▶ _PROBLEM DESCRIPTION_: Up to and including the line with "You are a computer-use agent. The image size is (1600, 1144).", output the records exactly as they appear.

▶ _MATERIAL SUPPLIED_:
----

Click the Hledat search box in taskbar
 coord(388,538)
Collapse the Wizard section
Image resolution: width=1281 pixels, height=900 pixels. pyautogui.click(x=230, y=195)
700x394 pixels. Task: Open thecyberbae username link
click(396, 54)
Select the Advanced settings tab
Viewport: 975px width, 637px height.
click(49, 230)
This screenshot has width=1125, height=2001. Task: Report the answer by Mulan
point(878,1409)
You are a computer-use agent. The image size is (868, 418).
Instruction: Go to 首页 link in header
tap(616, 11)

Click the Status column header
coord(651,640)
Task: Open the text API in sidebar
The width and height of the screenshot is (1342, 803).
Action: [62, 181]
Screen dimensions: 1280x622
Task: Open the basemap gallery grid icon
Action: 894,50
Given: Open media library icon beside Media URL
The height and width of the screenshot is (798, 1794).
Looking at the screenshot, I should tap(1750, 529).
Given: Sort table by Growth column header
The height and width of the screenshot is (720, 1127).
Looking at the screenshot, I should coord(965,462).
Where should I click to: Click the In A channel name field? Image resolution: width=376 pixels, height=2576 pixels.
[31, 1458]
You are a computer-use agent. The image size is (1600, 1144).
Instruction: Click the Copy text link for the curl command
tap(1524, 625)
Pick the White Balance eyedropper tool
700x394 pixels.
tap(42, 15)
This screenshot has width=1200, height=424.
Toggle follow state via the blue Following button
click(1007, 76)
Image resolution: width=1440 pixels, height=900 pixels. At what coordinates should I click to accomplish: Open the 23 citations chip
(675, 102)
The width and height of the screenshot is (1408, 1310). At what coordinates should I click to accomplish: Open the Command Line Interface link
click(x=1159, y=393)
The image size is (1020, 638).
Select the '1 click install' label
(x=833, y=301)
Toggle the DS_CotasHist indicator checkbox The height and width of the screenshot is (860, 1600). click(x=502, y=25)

----

▶ _THE ANSWER_:
Click the Hledat search box in taskbar
 coord(388,538)
Collapse the Wizard section
Image resolution: width=1281 pixels, height=900 pixels. pyautogui.click(x=230, y=195)
700x394 pixels. Task: Open thecyberbae username link
click(396, 54)
Select the Advanced settings tab
Viewport: 975px width, 637px height.
click(49, 230)
This screenshot has width=1125, height=2001. Task: Report the answer by Mulan
point(878,1409)
You are a computer-use agent. The image size is (868, 418).
Instruction: Go to 首页 link in header
tap(616, 11)

Click the Status column header
coord(651,640)
Task: Open the text API in sidebar
The width and height of the screenshot is (1342, 803).
Action: [62, 181]
Screen dimensions: 1280x622
Task: Open the basemap gallery grid icon
Action: 894,50
Given: Open media library icon beside Media URL
The height and width of the screenshot is (798, 1794).
Looking at the screenshot, I should tap(1750, 529).
Given: Sort table by Growth column header
The height and width of the screenshot is (720, 1127).
Looking at the screenshot, I should coord(965,462).
Where should I click to: Click the In A channel name field? Image resolution: width=376 pixels, height=2576 pixels.
[31, 1458]
You are a computer-use agent. The image size is (1600, 1144).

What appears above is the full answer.